While we cannot alter significant life circumstances - a new baby, or a bereavement, or financial worries - which may keep us awake at night, there are some lifestyle choices that may help us to have a more restful night, which in itself may make the stresses of the daytime easier to deal with.
Caffeine and insomnia
While some people can sleep for eight hours after drinking black espresso, there are many for whom caffeine, even in small doses, will cause sleeplessness at night. You may find that this happens as you get older, so if you are suffering insomnia, the first thing to check is your caffeine intake. Any coffee at all during the late afternoon or evening may make you so alert that you cannot sleep. Even de-caff coffee may cause problems for some, as can tea, cocoa, chocolate, as well as 'cola' drinks. If you are sensitive to caffeine, even a single chocolate biscuit at bedtime may cause you to lie awake, with your mind racing.
Protein and insomnia
While hot milky drinks are traditionally given to help people sleep, there is some evidence that protein of any kind makes us more alert, while carbohydrates can make us sleepy. This may seem counter-intuitive to parents whose children appear to suffer 'sugar high' bursts of energy, but high blood sugar is often followed by a rapid drop, and loss of energy. A piece of fruit, or some toast and honey, an hour or so before bedtime, is likely to be more effective in helping you to sleep than a milky drink, particularly hot chocolate which also contains caffeine.
Calcium to help insomnia
The reason why milky drinks used to be recommended at bedtime were that milk is high in calcium. At least, in the days before homogenised milk was common, milk and other dairy products were a good source. Nowadays it is difficult to get sufficient calcium unless you eat a lot of leafy vegetables and legumes. Calcium helps us to relax, so if you are having trouble sleeping, a good quality calcium supplement at night may help.
Relaxing environment to help insomnia
If, despite all the advice above, you still cannot sleep, and do not have any particularly stressful circumstances that are causing your mind to churn, you might want to consider the room in which you are trying to sleep. Does it provide a generally relaxing environment?

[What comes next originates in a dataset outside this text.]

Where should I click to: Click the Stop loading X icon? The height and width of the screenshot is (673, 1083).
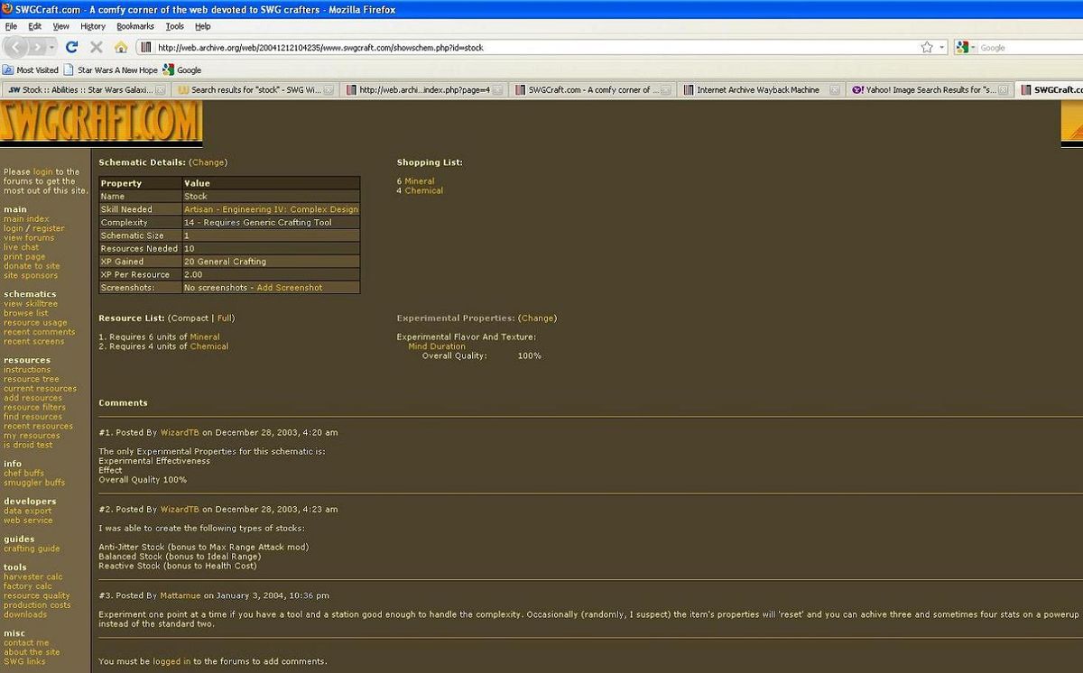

If there is clutter piled on every surface, dirty clothes on the floor, light from the street coming through the windows, and electrical gadgets with winking lights, it is not surprising that you cannot sleep. Try turning off as many gadgets as possible, and use thick curtains or blinds to cut out as much light as you can. Try some de-cluttering and tidying; the bedroom can all too easily become the repository for clutter from the rest of the house, because it is not generally seen by visitors, but it does not lead to a relaxing place to rest. Moreover, clutter tends to attract dust, and many people have low-key allergies to dust mites.
When the room is tidy and clean, try putting fresh sheets on the bed and a drop or two of lavender oil on your pillow. Switch off the television or computer at least an hour before bedtime, take a warm bath - with a drop or two more lavender oil - and then read a comforting book before turning the light out. Breathe slowly, taking longer to exhale than to inhale, and you may find that sleep overcomes you at last.